--- What to do ---
Write out the passage from the article below about the Puna retreat's zoning permit, from "This is the" to "against quarantine rules.".

[Excerpt provided]

After six years and a contested case hearing, a Puna retreat might finally be in compliance with county zoning codes next week.

Leonard Sussman said he founded the Kirpal Meditation and Ecological Center six years ago in Pahoa on land currently zoned as agricultural. Although the property was a farm when he purchased it in 2004, he has since built additional structures to facilitate classes on meditation and yoga. Those structures pushed it out of compliance with county zoning codes.

“I want to finally legitimize our operation,” Sussman said. “When I bought it, I was just living here, but after a while I thought I wanted to use it to help people. And then, gradually, I built these cabins and a yoga pavilion.”

Sussman said he hopes the Windward Planning Commission will see no reason to deny his request for a special permit at a meeting on July 1, but added that complications could always happen.

This is the second time Sussman has sought this permit for the Kirpal Center. The first time was at a Windward Planning Commission in February, but that request was immediately challenged by a neighbor calling for a contested case hearing.

That neighbor, Margaret Keri Dickie Clark, was critical of the retreat’s operations in February, saying residents acres away have complained about drumming and party noises from the retreat. Furthermore, she said, some of those complaints occurred after the pandemic lockdown last year, meaning the retreat was operating against quarantine rules.

[/Excerpt provided]
[Supplied data]

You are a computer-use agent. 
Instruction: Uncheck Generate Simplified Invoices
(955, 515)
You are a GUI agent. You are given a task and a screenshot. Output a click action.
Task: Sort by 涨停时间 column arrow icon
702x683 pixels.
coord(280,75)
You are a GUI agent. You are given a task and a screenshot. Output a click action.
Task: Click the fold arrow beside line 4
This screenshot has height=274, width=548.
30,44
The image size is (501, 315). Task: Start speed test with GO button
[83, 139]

[/Supplied data]
[Supplied data]

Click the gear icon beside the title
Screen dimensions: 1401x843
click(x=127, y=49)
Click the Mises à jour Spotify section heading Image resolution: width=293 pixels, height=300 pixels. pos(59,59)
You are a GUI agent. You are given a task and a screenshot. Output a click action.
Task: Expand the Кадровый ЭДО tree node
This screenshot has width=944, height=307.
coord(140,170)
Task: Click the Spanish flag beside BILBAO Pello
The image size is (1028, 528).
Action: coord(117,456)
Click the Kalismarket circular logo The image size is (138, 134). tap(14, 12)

[/Supplied data]
[Supplied data]

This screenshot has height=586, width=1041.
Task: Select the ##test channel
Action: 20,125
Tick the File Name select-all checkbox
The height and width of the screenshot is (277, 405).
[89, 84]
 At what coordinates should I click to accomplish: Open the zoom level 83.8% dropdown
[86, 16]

[/Supplied data]

--- Answer space ---
This is the second time Sussman has sought this permit for the Kirpal Center. The first time was at a Windward Planning Commission in February, but that request was immediately challenged by a neighbor calling for a contested case hearing.

That neighbor, Margaret Keri Dickie Clark, was critical of the retreat’s operations in February, saying residents acres away have complained about drumming and party noises from the retreat. Furthermore, she said, some of those complaints occurred after the pandemic lockdown last year, meaning the retreat was operating against quarantine rules.